**Instructions to follow:**
In this exercise, return each entry exactly as given.

**Supplied entries:**

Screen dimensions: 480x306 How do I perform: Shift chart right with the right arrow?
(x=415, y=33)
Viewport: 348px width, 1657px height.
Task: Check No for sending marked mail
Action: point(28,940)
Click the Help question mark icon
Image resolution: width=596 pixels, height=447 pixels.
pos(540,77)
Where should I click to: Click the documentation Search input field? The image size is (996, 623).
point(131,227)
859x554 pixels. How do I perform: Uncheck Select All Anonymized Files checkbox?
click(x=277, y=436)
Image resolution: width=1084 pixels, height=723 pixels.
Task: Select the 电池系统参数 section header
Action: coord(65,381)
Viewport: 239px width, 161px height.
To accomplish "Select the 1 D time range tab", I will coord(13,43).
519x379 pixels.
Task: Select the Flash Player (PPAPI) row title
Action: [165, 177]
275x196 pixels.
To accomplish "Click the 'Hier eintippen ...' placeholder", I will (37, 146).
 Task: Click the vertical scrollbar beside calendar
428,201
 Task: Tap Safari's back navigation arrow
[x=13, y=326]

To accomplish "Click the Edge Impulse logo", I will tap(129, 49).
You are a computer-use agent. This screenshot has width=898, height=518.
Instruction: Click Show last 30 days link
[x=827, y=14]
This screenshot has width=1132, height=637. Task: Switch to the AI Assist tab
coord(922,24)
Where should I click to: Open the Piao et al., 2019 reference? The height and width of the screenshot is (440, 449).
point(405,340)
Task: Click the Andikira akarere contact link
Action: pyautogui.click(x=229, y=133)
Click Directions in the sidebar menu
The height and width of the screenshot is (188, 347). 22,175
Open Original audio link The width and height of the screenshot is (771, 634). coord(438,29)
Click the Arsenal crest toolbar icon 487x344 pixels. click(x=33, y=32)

**Reply:**
Screen dimensions: 480x306 How do I perform: Shift chart right with the right arrow?
(x=415, y=33)
Viewport: 348px width, 1657px height.
Task: Check No for sending marked mail
Action: point(28,940)
Click the Help question mark icon
Image resolution: width=596 pixels, height=447 pixels.
pos(540,77)
Where should I click to: Click the documentation Search input field? The image size is (996, 623).
point(131,227)
859x554 pixels. How do I perform: Uncheck Select All Anonymized Files checkbox?
click(x=277, y=436)
Image resolution: width=1084 pixels, height=723 pixels.
Task: Select the 电池系统参数 section header
Action: coord(65,381)
Viewport: 239px width, 161px height.
To accomplish "Select the 1 D time range tab", I will coord(13,43).
519x379 pixels.
Task: Select the Flash Player (PPAPI) row title
Action: [165, 177]
275x196 pixels.
To accomplish "Click the 'Hier eintippen ...' placeholder", I will (37, 146).
 Task: Click the vertical scrollbar beside calendar
428,201
 Task: Tap Safari's back navigation arrow
[x=13, y=326]

To accomplish "Click the Edge Impulse logo", I will tap(129, 49).
You are a computer-use agent. This screenshot has width=898, height=518.
Instruction: Click Show last 30 days link
[x=827, y=14]
This screenshot has width=1132, height=637. Task: Switch to the AI Assist tab
coord(922,24)
Where should I click to: Open the Piao et al., 2019 reference? The height and width of the screenshot is (440, 449).
point(405,340)
Task: Click the Andikira akarere contact link
Action: pyautogui.click(x=229, y=133)
Click Directions in the sidebar menu
The height and width of the screenshot is (188, 347). 22,175
Open Original audio link The width and height of the screenshot is (771, 634). coord(438,29)
Click the Arsenal crest toolbar icon 487x344 pixels. click(x=33, y=32)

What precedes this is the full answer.